Depuis l’éclatement de l’affaire, Nadia Savtchenko entretient elle-même une certaine ambiguïté. Jeudi, elle a affirmé qu’elle avait simplement « joué le jeu » auprès d’agents provocateurs envoyés pour la discréditer, dans le but de les dénoncer ensuite publiquement. Son objectif aurait été de « ridiculiser les autorités », a-t-elle affirmé mardi dernier à des journalistes. Mais à l’issue d’une audition par le SBU, la semaine passée, elle avait publiquement mis en garde dans une déclaration publique contre le fait que « beaucoup de militaires (…) sont d’accord avec l’idée d’un coup d’Etat en Ukraine ».

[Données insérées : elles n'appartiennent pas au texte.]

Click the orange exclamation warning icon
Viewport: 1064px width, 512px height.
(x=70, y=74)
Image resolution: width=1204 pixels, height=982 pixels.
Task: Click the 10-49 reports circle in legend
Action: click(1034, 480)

L’arrestation de Mme Savtchenko constitue une nouvelle étape dans la déchéance de celle qui fut érigée au rang d’icône dans son pays. Première femme pilote de l’armée ukrainienne, engagée volontaire en 2014 dans le Donbass, la jeune femme était apparue sur le devant de la scène en juin de cette même année, après sa capture par les séparatistes prorusses. Transférée en Russie, elle s’était vue accusée, sur la foi de preuves douteuses, d’être responsable de la mort de deux journalistes russes tués par un tir de mortier dans le Donbass.

Remarques antisémites

Sa hargne à se défendre, son patriotisme chevillé au corps et son éloquence face aux juges russes en avaient fait une héroïne, le parti de l’ancienne première ministre Ioulia Timochenko allant jusqu’à la faire élire députée en son absence. Condamnée à vingt-deux ans de prison, elle avait finalement été libérée au bout de deux ans, en 2016, à la faveur d’un échange de prisonniers. Elle avait alors décidé de se consacrer pleinement à la politique.

Mais son inexpérience évidente et ses envolées radicales ou populistes avaient rapidement déçu. La jeune femme s’était aussi attiré les foudres des franges nationalistes de l’opinion en prenant des positions jugées trop tendres envers les chefs séparatistes de Donetsk et de Louhansk, avec lesquels elle négociait directement des libérations de prisonniers ukrainiens. Elle s’était aussi fait critiquer pour des remarques antisémites, et avait été exclue de la fraction parlementaire de Ioulia Timochenko.